▶ _WORK TO BE COMPLETED_
For this exercise, please find the lines in the entries that include the word "Collapse" and copy them.

▶ _PROVIDED MATERIAL_
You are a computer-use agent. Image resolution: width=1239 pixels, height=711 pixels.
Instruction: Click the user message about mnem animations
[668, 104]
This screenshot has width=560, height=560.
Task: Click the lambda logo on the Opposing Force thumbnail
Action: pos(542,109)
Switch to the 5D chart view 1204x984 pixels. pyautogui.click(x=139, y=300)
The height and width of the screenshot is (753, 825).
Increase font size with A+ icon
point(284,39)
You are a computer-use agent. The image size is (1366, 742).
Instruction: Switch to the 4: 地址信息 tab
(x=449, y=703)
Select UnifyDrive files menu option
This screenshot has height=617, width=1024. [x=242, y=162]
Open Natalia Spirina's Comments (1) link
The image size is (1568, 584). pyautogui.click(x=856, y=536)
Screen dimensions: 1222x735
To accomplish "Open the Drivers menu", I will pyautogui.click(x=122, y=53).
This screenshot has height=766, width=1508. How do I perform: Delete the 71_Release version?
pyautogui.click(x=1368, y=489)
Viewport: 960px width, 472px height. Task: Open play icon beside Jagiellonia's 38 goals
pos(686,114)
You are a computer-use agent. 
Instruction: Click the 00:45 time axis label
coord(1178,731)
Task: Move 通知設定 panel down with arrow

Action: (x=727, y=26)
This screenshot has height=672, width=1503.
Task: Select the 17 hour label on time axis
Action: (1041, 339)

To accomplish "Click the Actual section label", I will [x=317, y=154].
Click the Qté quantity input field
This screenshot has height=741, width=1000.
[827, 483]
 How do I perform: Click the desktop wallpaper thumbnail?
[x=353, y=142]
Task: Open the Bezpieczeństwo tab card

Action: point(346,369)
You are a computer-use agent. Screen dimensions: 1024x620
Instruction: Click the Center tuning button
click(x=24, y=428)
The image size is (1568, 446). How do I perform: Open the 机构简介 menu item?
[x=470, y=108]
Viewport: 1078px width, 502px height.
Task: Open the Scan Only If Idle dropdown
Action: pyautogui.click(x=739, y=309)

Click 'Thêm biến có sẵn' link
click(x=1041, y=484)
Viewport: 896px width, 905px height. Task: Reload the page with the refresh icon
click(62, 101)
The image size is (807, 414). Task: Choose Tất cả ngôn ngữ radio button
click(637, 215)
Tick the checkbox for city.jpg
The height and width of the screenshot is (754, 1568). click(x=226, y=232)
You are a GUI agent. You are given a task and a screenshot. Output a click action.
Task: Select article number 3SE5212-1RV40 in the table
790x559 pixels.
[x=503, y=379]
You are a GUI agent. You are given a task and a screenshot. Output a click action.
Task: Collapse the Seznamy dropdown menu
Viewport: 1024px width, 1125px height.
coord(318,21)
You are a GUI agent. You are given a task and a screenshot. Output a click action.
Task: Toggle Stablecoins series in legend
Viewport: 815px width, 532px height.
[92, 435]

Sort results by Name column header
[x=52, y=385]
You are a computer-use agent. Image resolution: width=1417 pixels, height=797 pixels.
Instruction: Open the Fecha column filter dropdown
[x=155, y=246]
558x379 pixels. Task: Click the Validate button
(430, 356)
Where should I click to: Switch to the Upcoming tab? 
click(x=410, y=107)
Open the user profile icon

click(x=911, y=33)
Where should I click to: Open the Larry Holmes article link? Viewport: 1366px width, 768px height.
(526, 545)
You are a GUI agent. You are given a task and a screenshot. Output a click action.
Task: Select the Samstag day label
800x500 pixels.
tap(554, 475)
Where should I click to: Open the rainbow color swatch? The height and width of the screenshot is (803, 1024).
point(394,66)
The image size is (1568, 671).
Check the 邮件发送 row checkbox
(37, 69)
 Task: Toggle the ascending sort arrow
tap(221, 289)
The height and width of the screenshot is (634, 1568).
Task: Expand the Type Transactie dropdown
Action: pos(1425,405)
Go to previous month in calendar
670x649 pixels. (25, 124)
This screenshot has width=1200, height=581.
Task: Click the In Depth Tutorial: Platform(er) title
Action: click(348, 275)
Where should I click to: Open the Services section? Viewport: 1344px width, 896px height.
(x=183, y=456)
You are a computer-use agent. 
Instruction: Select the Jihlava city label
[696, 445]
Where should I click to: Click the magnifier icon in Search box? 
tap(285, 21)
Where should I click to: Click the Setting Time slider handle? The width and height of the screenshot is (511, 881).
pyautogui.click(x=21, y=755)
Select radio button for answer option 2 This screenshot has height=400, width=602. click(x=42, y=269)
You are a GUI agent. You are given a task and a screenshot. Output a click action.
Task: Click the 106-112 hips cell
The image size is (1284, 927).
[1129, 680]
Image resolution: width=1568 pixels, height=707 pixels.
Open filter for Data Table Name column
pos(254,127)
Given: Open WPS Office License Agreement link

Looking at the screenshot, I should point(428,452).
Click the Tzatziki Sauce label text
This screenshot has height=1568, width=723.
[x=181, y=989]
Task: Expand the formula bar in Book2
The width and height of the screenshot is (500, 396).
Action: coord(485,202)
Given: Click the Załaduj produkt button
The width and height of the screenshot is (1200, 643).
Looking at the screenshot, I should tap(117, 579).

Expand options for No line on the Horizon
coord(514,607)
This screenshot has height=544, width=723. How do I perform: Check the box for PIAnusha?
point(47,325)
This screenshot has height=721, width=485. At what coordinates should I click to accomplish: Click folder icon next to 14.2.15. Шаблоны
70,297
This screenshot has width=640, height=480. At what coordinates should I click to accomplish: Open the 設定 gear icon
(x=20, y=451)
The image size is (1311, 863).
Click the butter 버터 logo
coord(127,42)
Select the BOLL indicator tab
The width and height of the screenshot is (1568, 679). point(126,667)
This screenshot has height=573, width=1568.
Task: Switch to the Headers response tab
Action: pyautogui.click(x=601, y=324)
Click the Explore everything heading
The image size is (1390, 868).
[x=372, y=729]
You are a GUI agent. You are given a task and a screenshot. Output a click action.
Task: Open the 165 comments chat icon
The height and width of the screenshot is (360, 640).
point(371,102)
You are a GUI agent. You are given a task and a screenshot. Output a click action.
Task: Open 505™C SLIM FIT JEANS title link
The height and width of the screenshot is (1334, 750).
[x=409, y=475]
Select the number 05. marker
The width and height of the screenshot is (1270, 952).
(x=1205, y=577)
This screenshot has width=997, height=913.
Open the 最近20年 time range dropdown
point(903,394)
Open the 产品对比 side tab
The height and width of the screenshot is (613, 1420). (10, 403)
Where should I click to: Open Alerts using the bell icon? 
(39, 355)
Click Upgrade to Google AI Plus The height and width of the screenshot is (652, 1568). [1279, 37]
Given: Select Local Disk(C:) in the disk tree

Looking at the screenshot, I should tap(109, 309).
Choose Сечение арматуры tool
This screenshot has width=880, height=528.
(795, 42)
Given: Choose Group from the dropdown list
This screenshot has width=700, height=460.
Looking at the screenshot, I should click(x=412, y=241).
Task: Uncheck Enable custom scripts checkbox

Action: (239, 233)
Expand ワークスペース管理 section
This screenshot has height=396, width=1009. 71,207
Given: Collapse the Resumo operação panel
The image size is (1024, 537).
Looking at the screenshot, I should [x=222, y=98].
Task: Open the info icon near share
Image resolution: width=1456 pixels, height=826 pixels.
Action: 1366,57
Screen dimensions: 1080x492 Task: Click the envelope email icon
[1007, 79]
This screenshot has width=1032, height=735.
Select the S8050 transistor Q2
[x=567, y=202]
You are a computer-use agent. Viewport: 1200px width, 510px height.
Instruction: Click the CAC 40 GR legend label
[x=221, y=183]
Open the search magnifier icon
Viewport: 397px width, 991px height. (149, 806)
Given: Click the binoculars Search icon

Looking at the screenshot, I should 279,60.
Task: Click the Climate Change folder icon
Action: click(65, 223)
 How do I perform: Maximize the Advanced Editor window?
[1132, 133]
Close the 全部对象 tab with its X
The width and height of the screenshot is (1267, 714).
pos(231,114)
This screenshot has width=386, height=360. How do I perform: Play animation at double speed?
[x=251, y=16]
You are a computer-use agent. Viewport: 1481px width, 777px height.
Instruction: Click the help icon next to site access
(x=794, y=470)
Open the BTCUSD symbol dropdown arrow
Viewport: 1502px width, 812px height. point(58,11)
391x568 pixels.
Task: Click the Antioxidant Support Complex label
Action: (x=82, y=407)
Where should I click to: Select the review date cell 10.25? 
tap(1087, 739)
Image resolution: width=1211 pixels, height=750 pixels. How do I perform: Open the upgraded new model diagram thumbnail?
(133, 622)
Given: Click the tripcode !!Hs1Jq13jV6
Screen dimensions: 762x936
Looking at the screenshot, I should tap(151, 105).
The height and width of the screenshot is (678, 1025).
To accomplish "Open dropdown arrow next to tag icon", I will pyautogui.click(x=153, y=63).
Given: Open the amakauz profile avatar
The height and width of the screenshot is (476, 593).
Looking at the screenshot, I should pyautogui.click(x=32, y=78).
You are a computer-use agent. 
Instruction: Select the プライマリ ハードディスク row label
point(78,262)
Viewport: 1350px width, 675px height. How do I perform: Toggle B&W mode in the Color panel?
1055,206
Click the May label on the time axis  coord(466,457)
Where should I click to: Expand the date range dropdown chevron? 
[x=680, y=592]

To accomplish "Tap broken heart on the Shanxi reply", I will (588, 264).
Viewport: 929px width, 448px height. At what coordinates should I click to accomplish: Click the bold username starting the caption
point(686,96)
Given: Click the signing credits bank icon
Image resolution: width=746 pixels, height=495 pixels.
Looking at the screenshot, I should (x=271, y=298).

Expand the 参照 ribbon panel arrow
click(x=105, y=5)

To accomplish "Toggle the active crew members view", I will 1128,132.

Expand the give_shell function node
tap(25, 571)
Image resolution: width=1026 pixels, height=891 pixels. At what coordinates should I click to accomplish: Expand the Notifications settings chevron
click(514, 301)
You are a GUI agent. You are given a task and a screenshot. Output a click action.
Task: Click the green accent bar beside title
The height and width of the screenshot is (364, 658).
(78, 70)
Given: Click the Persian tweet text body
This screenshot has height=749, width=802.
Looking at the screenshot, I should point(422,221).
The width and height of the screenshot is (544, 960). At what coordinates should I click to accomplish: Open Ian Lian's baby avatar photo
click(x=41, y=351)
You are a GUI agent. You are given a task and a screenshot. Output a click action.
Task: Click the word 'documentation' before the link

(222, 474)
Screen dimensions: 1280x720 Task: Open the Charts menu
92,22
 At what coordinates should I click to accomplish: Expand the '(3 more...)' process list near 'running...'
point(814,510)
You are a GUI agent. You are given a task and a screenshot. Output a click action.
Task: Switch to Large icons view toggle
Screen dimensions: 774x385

▶ _FINAL ANSWER_
Task: Collapse the Seznamy dropdown menu
Given: Collapse the Resumo operação panel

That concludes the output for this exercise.